OpenGL smooth camera movement with computations slower than rendering

I'm very confused with camera movements in OpenGL. As an example I've read [0], but I'm not sure about which solution is the best fitted for me. Here is what I want to achieve :

  • I have a set of points (vertices) representing a 3D model
  • I have the matrices (actually a real camera) defining the point of view from which this model is seen
  • I get a new camera position and the 3D model is modified
  • The last point require heavy computations (around 20 seconds for the moment ! hopefully this will decrease with further optimizations) but most of the tutorials about movements I read are usually based on the assumption that the rendering is the most time consuming step.

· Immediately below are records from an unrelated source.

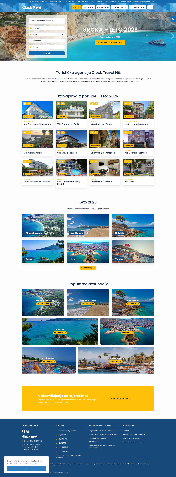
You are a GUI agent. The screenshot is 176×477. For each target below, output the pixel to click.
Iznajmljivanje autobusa (131, 438)
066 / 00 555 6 (97, 2)
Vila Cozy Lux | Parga (101, 124)
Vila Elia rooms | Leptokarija (38, 124)
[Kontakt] (173, 19)
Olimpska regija (34, 233)
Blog (150, 7)
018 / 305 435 (69, 2)
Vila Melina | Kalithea (101, 181)
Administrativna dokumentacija (134, 434)
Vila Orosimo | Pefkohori (103, 152)
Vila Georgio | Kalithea (135, 152)
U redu (26, 469)
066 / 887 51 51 (111, 2)
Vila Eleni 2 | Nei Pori (67, 152)
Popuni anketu (120, 398)
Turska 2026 (102, 7)
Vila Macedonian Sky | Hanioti (68, 183)
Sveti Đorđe (76, 233)
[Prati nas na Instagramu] (27, 431)
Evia (72, 259)
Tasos (29, 259)
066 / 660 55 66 (125, 2)
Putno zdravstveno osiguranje (133, 442)
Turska (119, 259)
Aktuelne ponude (118, 7)
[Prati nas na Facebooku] (23, 431)
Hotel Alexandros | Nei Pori (37, 181)
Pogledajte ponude (110, 42)
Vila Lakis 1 (129, 181)
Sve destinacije (87, 267)
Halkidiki (119, 233)
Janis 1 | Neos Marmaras (136, 124)
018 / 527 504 (83, 2)
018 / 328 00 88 (55, 2)
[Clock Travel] (31, 7)
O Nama (126, 431)
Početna (77, 7)
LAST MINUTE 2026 (137, 7)
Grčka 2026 (88, 7)
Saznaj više (33, 463)
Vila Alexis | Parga (33, 152)
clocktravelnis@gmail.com (144, 2)
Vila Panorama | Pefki (68, 124)
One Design (64, 472)
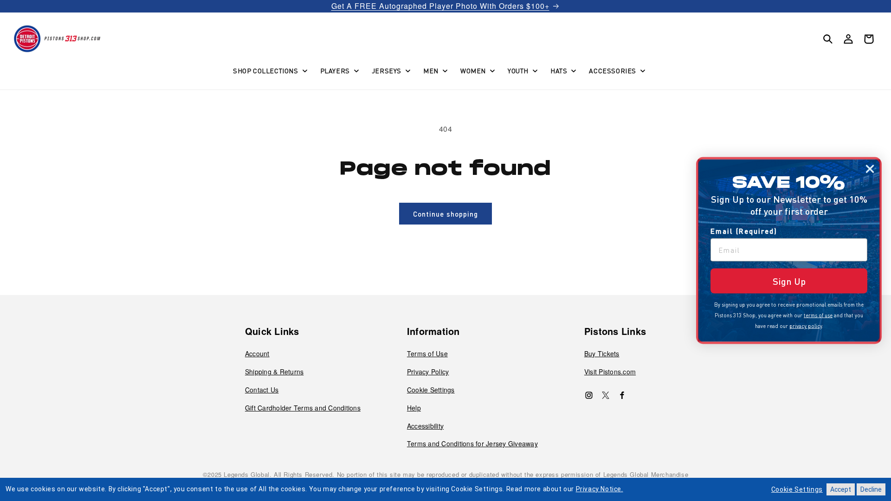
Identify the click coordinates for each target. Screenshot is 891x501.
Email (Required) (743, 231)
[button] (269, 70)
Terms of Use (427, 353)
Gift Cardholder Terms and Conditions (303, 407)
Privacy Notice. (599, 489)
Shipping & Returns (274, 371)
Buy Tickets (602, 353)
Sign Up (789, 281)
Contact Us (262, 389)
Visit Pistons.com (610, 371)
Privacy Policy (428, 371)
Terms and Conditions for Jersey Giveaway (472, 443)
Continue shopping (445, 213)
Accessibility (425, 425)
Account (257, 353)
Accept (840, 489)
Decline (871, 489)
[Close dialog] (870, 169)
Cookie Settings (431, 389)
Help (414, 407)
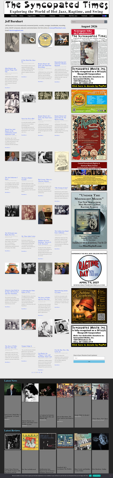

    Now (at least as first) I want to move the camera from one position to another such that it seems to be a linear movement. I can decompose the deplacement (rotation/translation) of the camera in any number of steps I want, but I don't see how to arrange this in a main loop so that I don't have any pause in the rendering. Do I need to parallelize the computing and the rendering ?

    Also a lot of camera movement examples I saw use the gluLookAt function, but changing the modelview matrix seems enough for me, is there any limitations to this ?

    [0] http://dewitters.koonsolo.com/gameloop.html


    It sounds like your computation will always be slower than real-time rendering, so the design that most makes sense to me is a separation of a "real-time" working rendering and a "production" rendering. For example, you can have a thread that does the heavy calculations and stores the result in memory or in a file for quick lookup. You can have this thread replacing less accurate models while you're rendering them in a separate thread.

    The name of the game with any sort of real-time interaction - that is, any interactive moving through your model - is to move as much computation out of the rendering thread as possible. You want your rendering to be only looking up data from a model and have that model updated in parallel.

    The reason that all the tutorials focus on the rendering speed is that they're ignoring (for the sake of scope) how the model is generated - they just use the teapot or a model from a file for brevity's sake, and focus on rendering performance only. For any task that requires computation or a changing model - a 3D game where objects are moving and have physics, for example - it's standard to compute everything out of the rendering loop so that the rendering can be as smooth as possible, even if you're rendering a stale model.

    If you don't want to mess with threading, you can do a poor-man's version by including a "loading" or "compiling" step where you usually skip rebuilding your model, but on a keypress or menu action, you rebuild the entire model while making the user wait. After the model is built, they are free to navigate around, skipping the computation until another gesture re-loads or re-compiles the model. This is a good intermediate step, because it can lead incrementally to dealing with threads later if you decide the long pause is not acceptable by your requirements.


    FYI, gluLookAt() operates on the modelview matrix.

    If you have a function that is freezing the rendering procedure, you might want to consider moving that function to a 2nd thread, so the rendering is not affected while your custom function is processing.